Um ano após a morte do garoto Wendel no CT do Vasco em Itaguaí, a responsabilidade de clubes no tratamento a suas divisões de base ainda leva a interpretações diferentes no judiciário brasileiro. Em janeiro, o processo foi arquivado pela Promotoria da Infância e da Juventude de Itaguaí, que não identificou responsabilidade criminal nem do Vasco nem do médico Jerônimo Moura, que liberou o menino, sem observar que ele tinha problema cardíaco, para testes como jogador de futebol.
Em Minas, o advogado da família do garoto busca mais provas para entrar com ação civil na Justiça contra o Vasco. O centro de treinamento, alugado ao empresário Pedrinho Vicençote, foi reformado e reinaugurado em setembro de 2012 em melhores condições e equipe médica 24h.
No inquérito da Polícia Civil, o delegado-assistente André Bueno sugeriu indiciamento apenas do médico Jerônimo Moura, que deu atestado para Wendel em São João Nepomuceno (MG). Apesar da sugestão, o promotor de Itaguaí, Jorge Funken, decidiu arquivar o caso por considerar fatalidade a morte do menino de 14 anos.
Na análise de peritos médicos da Polícia, mesmo com todos exames realizados a morte poderia acontecer.
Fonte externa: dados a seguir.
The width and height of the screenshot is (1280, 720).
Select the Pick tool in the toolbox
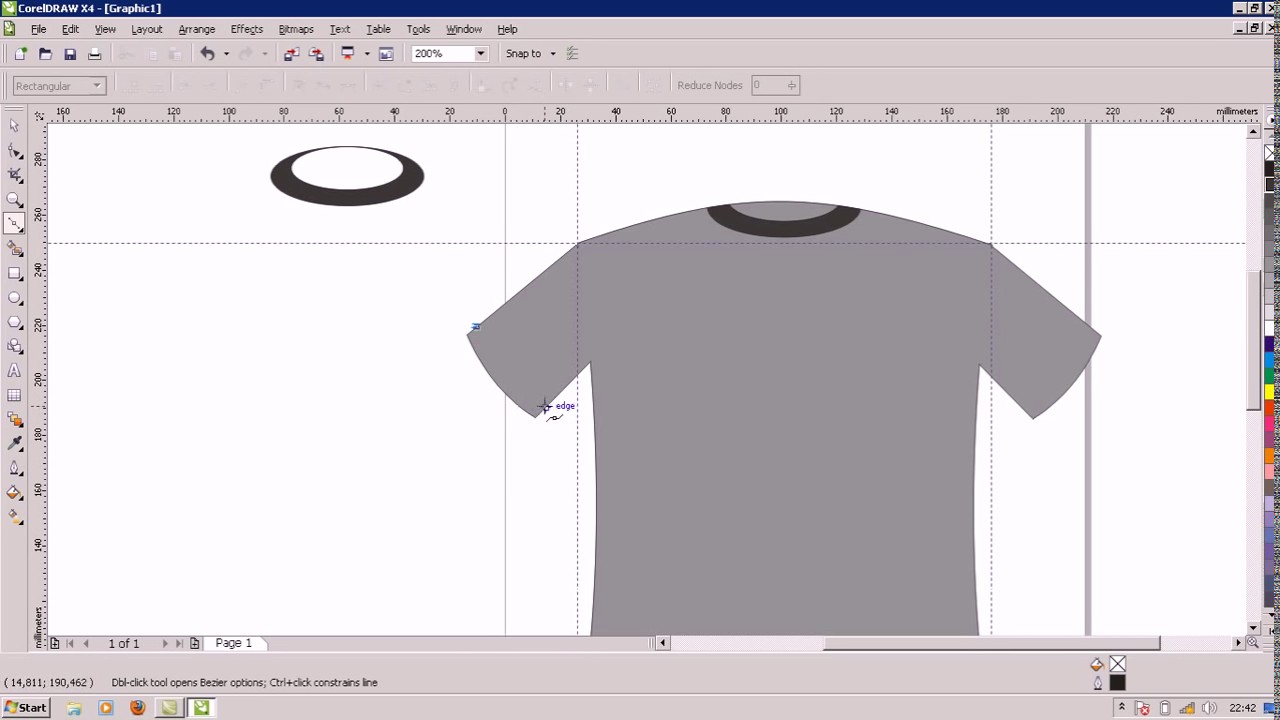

O fato de não haver um desfibrilador no CT é tão grave quanto não ter um desfibrilador num fórum, num shopping. Não tem como comprovar um crime culposo ou doloso, nem do Vasco nem do médico disse o promotor.
Na esfera da Justiça civil, porém, o caso ainda rende. A promotora da Infância e da Juventude do Rio Clisanger Ferreira colhe provas para a ação civil pública que ano passado obrigou o Vasco a fechar o alojamento em São Januário e transferir todos garotos para Itaguaí.
Em Minas, a família tenta retomar a vida. O irmão mais velho, que ficou preso por quase três anos, está em liberdade. Pai e mãe, que ainda recebe acompanhamento psicológico, voltaram a trabalhar e reclamam de descaso do Vasco, que só pagou o caixão. Um grupo de conselheiros prometeu uma casa para a família e ficou nisso.
Segundo o advogado da família, Michel Alves, a ação contra o clube já está quase pronta. A família não quis estipular valores de indenização. Ficaria a cargo do juiz.
Nessa quinta-feira, o Ministério Público do Trabalho (MPT), em ação de abrangência nacional, iniciou notificação em mais de 150 clubes do país. O trabalho começou pelo Mato Grosso do Sul, Pará e Paraná. O procurador do Trabalho Rafael Dias Marques, coordenador nacional de Combate à Exploração do Trabalho da Criança e do Adolescente (Coordinfância), citou o caso Wendel para atestar a importância da ação.
- É preciso evitar o que ocorreu ano passado, quando um garoto de 14 anos morreu durante treinamento no Vasco - disse o procurador.
Os clubes notificados vão ter 90 dias para se adequarem às normas do Estatuto da Criança e do Adolescente, que proíbe qualquer trabalho antes dos 14 anos, além de recomendações básicas, como dos clubes não efetuarem cobranças para peneiras, de obrigação de atestados médicos, entre outros. No entanto, o procurador disse que não pode exigir exames mais elaborados em crianças e adolescentes.
- Isso (a exigência de exames) vai depender de avaliação do médico. Hoje poucos clubes exigem atestados médicos. Isso não pode acontecer - disse Rafael Marques. Em caso de não adequação, após prazo de 90 dias, os clubes devem responder a ações públicas ou assinarem termos de ajustamento de conduta.